Distinct effects of volatile and intravenous anaesthetics on presynaptic calcium dynamics in mouse hippocampal GABAergic neurones.

BACKGROUND

General anaesthetics have marked effects on synaptic transmission, but their neuronal and circuit-level effects remain unclear. The volatile anaesthetic isoflurane differentially inhibits synaptic vesicle exocytosis in specific neuronal subtypes, but whether other common anaesthetics also have neurone-subtype-specific actions is unknown.

METHODS

We used the genetically encoded fluorescent Ca sensor GCaMP6f to compare the pharmacological effects of isoflurane, sevoflurane, propofol, and ketamine on presynaptic excitability in hippocampal glutamatergic neurones and in hippocampal parvalbumin-, somatostatin-, and vasoactive intestinal peptide-expressing (PV, SST, and VIP, respectively) GABAergic interneurones.

RESULTS

Isoflurane and sevoflurane depressed activity-driven presynaptic Ca transients in a neurone-type-specific manner, with greater potency for inhibition of glutamate and SST compared with PV and VIP neurone presynaptic activation.
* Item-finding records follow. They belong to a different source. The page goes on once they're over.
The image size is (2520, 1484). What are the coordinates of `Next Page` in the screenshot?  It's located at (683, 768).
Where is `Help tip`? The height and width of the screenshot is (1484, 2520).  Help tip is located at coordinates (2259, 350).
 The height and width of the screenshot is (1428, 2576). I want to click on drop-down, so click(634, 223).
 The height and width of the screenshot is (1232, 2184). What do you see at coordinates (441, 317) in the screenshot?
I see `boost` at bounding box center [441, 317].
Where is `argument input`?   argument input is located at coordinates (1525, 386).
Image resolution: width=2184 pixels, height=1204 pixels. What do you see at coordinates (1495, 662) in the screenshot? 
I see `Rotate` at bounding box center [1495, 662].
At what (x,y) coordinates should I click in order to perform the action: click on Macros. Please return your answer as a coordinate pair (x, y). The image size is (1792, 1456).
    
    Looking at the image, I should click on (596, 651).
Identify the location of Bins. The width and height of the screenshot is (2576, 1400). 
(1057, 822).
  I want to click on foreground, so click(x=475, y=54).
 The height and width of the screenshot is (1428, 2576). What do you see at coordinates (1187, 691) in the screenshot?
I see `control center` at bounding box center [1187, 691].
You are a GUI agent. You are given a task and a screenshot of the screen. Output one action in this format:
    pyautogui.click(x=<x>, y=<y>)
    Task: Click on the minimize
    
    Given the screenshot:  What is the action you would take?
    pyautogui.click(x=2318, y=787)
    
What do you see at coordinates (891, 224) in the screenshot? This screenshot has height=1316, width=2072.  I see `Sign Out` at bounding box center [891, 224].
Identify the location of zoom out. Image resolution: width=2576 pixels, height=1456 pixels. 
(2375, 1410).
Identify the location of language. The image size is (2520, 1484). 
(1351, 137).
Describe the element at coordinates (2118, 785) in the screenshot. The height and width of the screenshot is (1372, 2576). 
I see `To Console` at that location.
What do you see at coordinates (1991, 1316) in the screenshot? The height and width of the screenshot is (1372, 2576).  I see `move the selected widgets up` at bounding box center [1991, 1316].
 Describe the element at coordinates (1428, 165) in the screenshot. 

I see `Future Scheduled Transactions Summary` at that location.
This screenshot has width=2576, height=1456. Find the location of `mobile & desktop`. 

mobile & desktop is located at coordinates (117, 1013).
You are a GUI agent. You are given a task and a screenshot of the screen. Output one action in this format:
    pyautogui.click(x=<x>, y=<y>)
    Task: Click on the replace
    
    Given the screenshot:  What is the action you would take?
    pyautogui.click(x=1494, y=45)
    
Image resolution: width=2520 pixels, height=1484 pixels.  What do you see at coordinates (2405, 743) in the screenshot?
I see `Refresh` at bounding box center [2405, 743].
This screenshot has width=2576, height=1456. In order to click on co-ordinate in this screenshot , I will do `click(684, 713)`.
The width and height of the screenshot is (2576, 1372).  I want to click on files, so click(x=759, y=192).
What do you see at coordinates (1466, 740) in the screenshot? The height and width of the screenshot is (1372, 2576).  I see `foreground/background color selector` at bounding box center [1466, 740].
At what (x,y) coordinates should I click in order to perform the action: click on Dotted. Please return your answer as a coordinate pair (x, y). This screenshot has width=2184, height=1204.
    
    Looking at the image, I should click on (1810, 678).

In contrast, clinical concentrations of propofol (1 μM) or ketamine (15 μM) had no significant effects on presynaptic activation. Propofol potentiated evoked Ca entry in PV interneurones but only at a supraclinical concentration (3 μM).

CONCLUSIONS

Anaesthetic-agent-selective effects on presynaptic Ca entry have functional implications for hippocampal circuit function during i.v. or volatile anaesthetic-mediated anaesthesia. Hippocampal interneurones have distinct subtype-specific sensitivities to volatile anaesthetic actions on presynaptic Ca, which are similar between isoflurane and sevoflurane.